St. Joseph's College of Engineering and Technology (Autonomous), Palai (SJCET Palai) is a private engineering college located in Pala, Kerala, India. Managed by the Syro-Malabar Catholic Diocese of Palai, initially the college was affiliated with Mahatma Gandhi University, Kottayam, and now with A. P. J. Abdul Kalam Technological University. It is approved by the All India Council for Technical Education (AICTE) and offers professional degree programs in engineering and management.

SJCET Palai has received accreditation from the National Board of Accreditation (NBA).
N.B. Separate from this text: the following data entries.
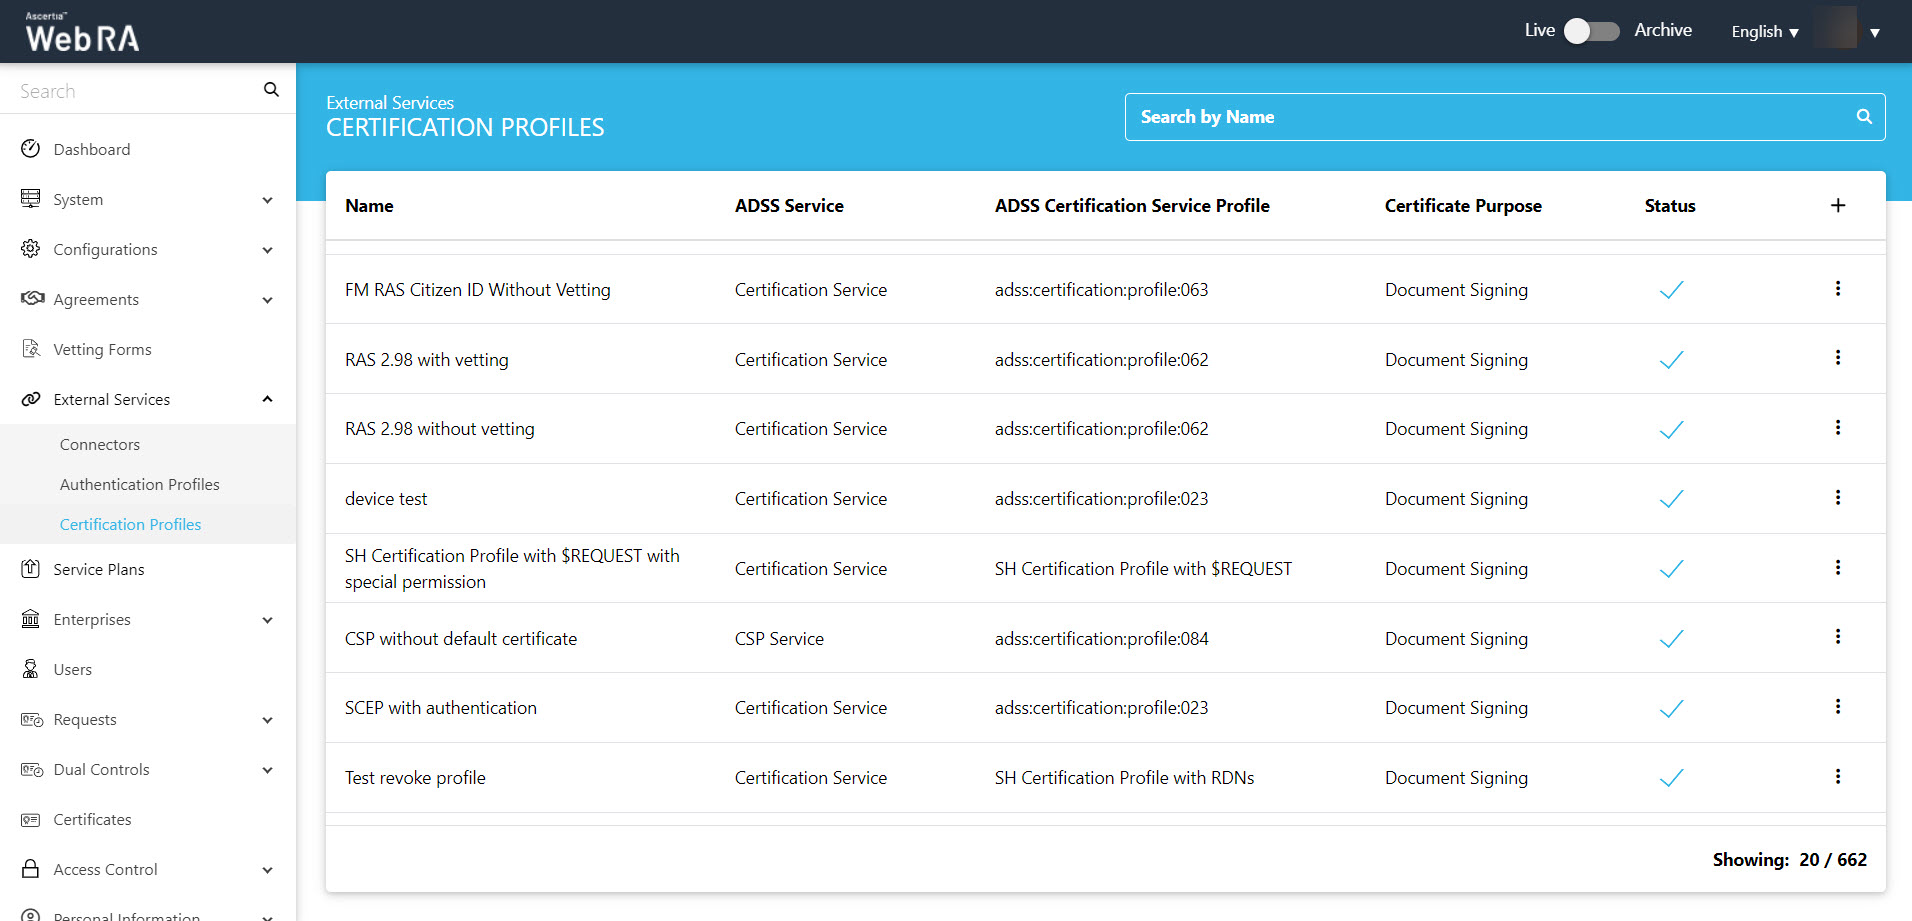Screen dimensions: 1912x921
Task: Open three-dot menu for CSP without default certificate
Action: (1837, 637)
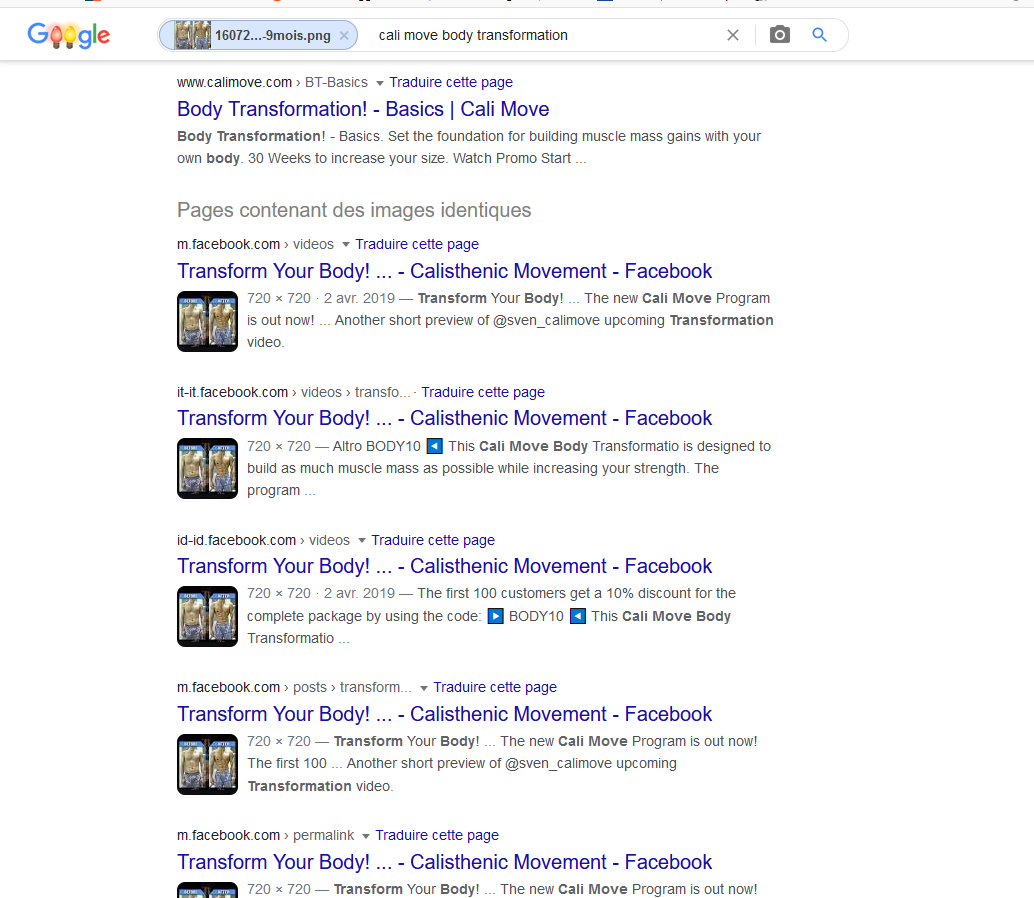Image resolution: width=1034 pixels, height=898 pixels.
Task: Open thumbnail of m.facebook.com posts result
Action: [207, 764]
In 2012, the NBA accredited four of its undergraduate engineering programs—Electronics and Instrumentation Engineering, Computer Science and Engineering, Electronics and Communication Engineering, and Mechanical Engineering—for a period of three years. In 2019, the NBA re-accredited the Electronics and Communication Engineering and Mechanical Engineering programs, with the accreditation valid until June 30, 2022. Recently, the college received accreditation for its MCA and Electrical and Electronics Engineering programs. The college has been awarded an 'A' grade by NAAC and attained autonomous status in July 2024.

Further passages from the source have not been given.